● **Exercise aim**
Extract, word for word, the part of the material that opens with the line containing "Click the document code ГОСТ Р 56980—2016" and closes at the end of the material.

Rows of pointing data
========================

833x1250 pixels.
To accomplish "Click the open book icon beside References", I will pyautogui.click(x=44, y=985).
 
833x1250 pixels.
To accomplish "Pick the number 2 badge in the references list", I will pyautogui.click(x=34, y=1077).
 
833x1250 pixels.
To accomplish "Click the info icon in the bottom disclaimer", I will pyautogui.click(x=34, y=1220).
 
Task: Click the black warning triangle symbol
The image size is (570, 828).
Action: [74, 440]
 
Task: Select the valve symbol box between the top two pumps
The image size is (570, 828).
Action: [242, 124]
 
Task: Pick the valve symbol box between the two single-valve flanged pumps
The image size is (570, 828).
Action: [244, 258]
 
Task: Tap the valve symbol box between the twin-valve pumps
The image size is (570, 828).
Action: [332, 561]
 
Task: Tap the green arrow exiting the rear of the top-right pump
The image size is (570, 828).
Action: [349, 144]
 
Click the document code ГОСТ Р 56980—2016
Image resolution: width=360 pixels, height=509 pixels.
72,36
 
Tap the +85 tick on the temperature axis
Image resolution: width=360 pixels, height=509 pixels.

========================

● **Answer below**
Click the document code ГОСТ Р 56980—2016
Image resolution: width=360 pixels, height=509 pixels.
72,36
 
Tap the +85 tick on the temperature axis
Image resolution: width=360 pixels, height=509 pixels.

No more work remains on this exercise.